Speaking on the eve of an Asia Pacific Economic Co-operation summit that will focus heavily on the globe's most pressing environmental concern, Mr Hu urged support for the United Nations' climate change process.
"We very much hope that this Sydney Declaration [by Apec leaders] will give full expression to the position that the UN framework convention on climate change would remain the main channel for international efforts to tackle climate change," he said.
Mr Hu's stand followed widespread perceptions that China remained one of the most significant barriers to global reduction of greenhouse gas emissions because of its heavy reliance on high-pollution coal-fired energy.
But a study produced for the Apec summit by Australia's Climate Institute said efforts to portray China as the "greenhouse bogeyman" were misleading and had set back climate change talks by a decade.
The study said policies already in place in China could reduce emissions by 1.7 billion tonnes a year by 2010 - equivalent to shutting Australia's power stations for a decade - and more than half the Kyoto Protocol's clean development projects had been registered in the nation.
China's investment in renewable energy accounted for 9 per cent of the global total.
Foreign Minister Winston Peters, in Sydney for ministerial talks ahead of the Apec summit, said China was wrestling with the predicaments of progress.

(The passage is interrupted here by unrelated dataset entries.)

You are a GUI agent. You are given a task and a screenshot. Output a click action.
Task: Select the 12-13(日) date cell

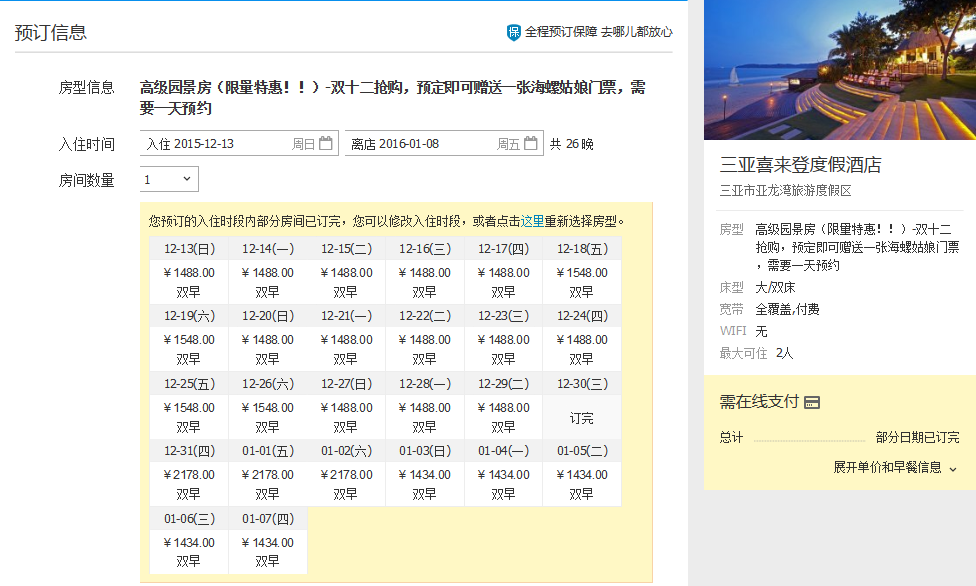[189, 248]

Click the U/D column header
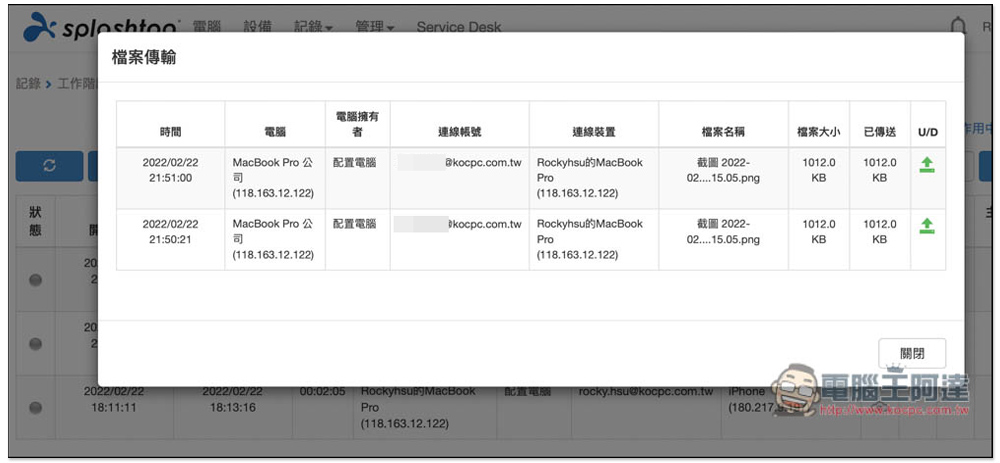(927, 132)
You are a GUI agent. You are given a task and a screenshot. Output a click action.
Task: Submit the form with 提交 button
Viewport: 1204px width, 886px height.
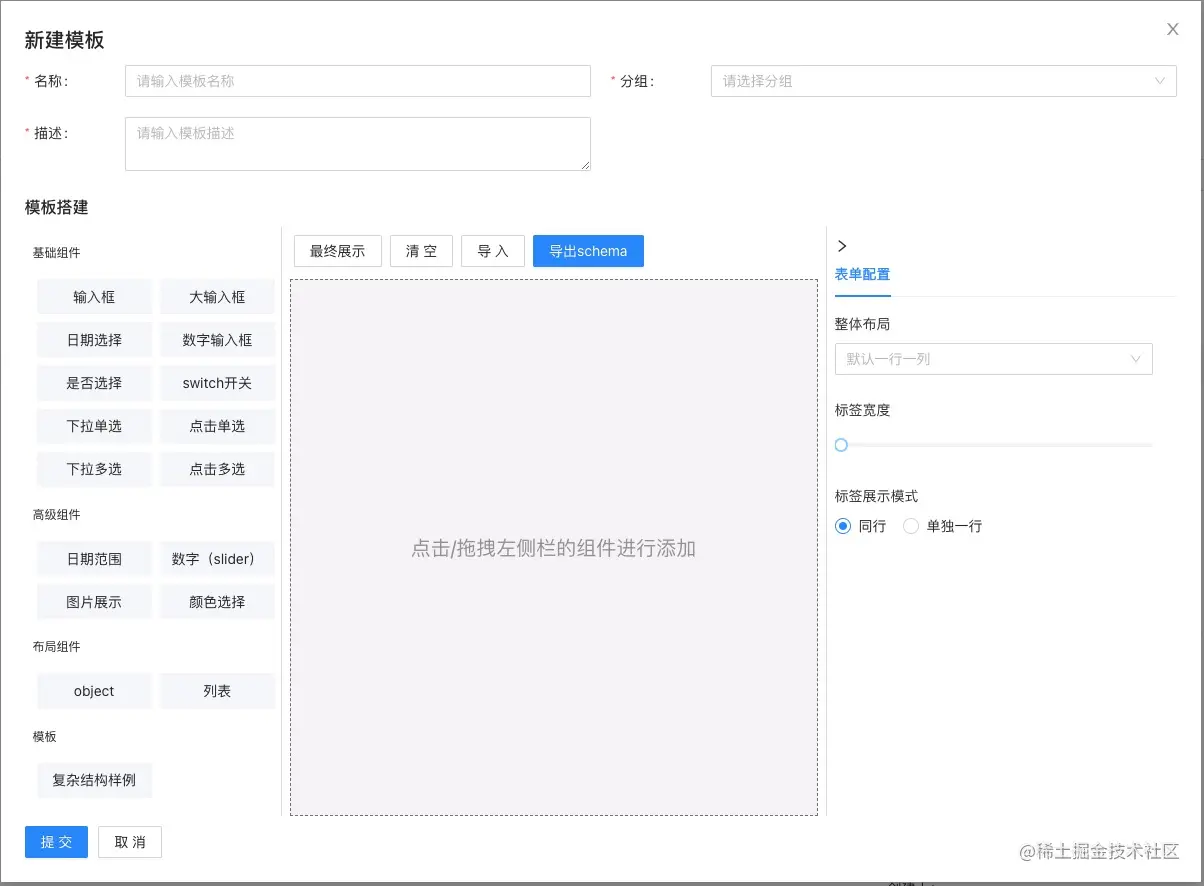click(56, 842)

"You've got an explosive economy of 1.2 billion people and they have huge problems that they've got to solve," he said.
Mr Hu's call for "common but differentiated responsibilities" - meaning that developing countries should have greater leeway in reducing greenhouse gas emissions - is reflected in the ministerial communique that will be presented to the leaders at the weekend.
With other developing Asian countries wary of commitments at Apec and supporting the series of UN meetings that will continue in the next few months in New York and Bali, the ministers avoided specific targets or measures and produced only a generalised wish list.
Their communique proposes a range of initiatives to reduce the environmental impact of surging energy demand and encourages the development of a mix of diversified energy sources, including natural gas, biofuels and other renewable energy.
New Zealand is relieved that the communique passes quickly over nuclear energy - it refers only to its use by "interested economies" - but Mr Peters warned that other players, including the US and Australia, wanted to push the nuclear option.
"It's whether or not any additions are to be made to it later [and in] a 21-nation grouping, that's a challenge."